When I was starting out, I absolutely had to have this razor vision, just concentrating on that because it took a long time for pieces to be commissioned, to be written. You've got to be prepared for that and be patient. Of course you need time to learn this and to get it into your system, there's an awful lot of situations that you will find extremely enjoyable that are also extremely frustrating and hard work and sometimes disappointing as well! So if you've got that strength mentally and physically to go with all of the peaks and ups and downs, then absolutely you'll look back and you'll think ‘wow that was a really interesting journey’, so if you're thinking about it and you know want to, then just get on and do it!
Another big part of your career has been composing, how and when did you start or is this something that you have just always done?
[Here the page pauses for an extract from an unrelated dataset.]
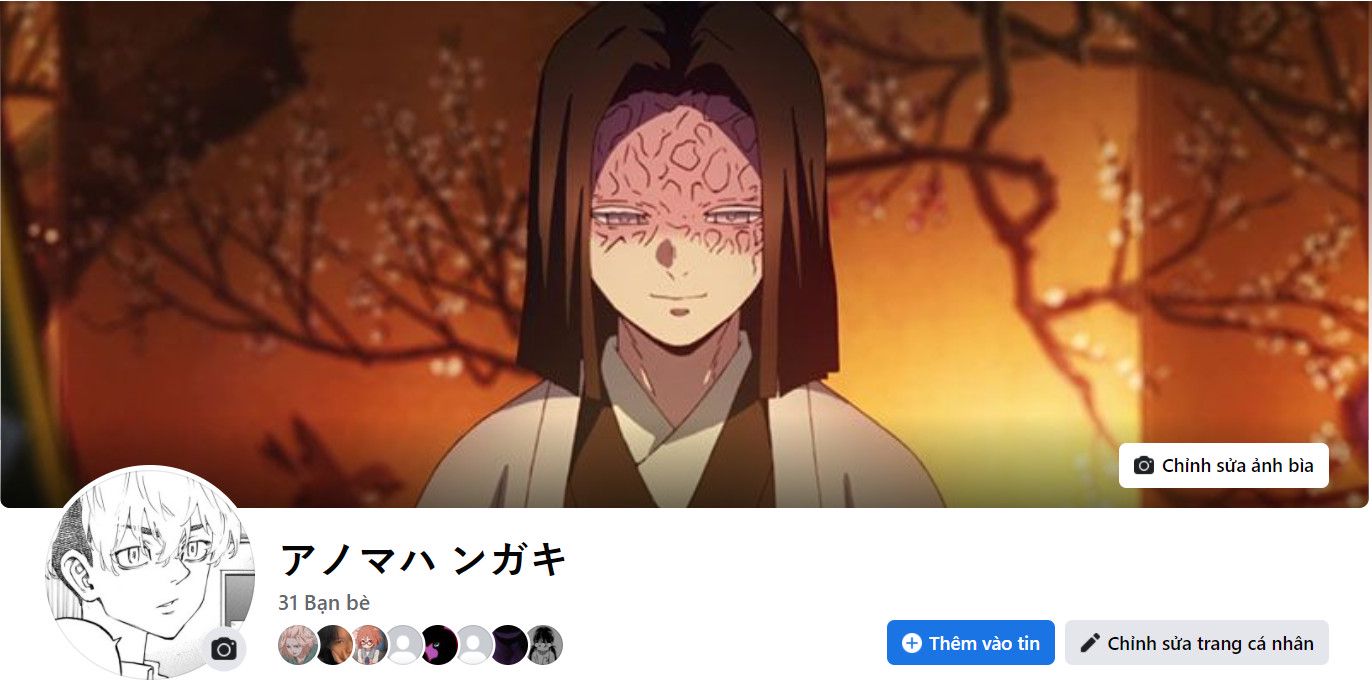Open the dark purple friend avatar
This screenshot has width=1372, height=690.
[509, 645]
I think I've just done it in dribs and drabs to be honest. For me, my biggest avenue of composing is for the media, so library music for films radio television that type and that allows me to use a lot of the unusual instruments and I enjoy very much! I like to compose to something, so a picture or story, a mood, rather than sitting with a blank sheet of paper. The media composing is something that business wise is also quite important for me and I think that that's something that we have to really take into account as well, where the revenue can come from with things like royalties and so on, that whole area of composition can, if you want it to, be quite lucrative. It's worth thinking about for me as it allows me to travel here there and everywhere and give these concerts, with the library/media music I can really fit that into the busy schedule I have.
What would you say to students if they've never tried composing, where could they start?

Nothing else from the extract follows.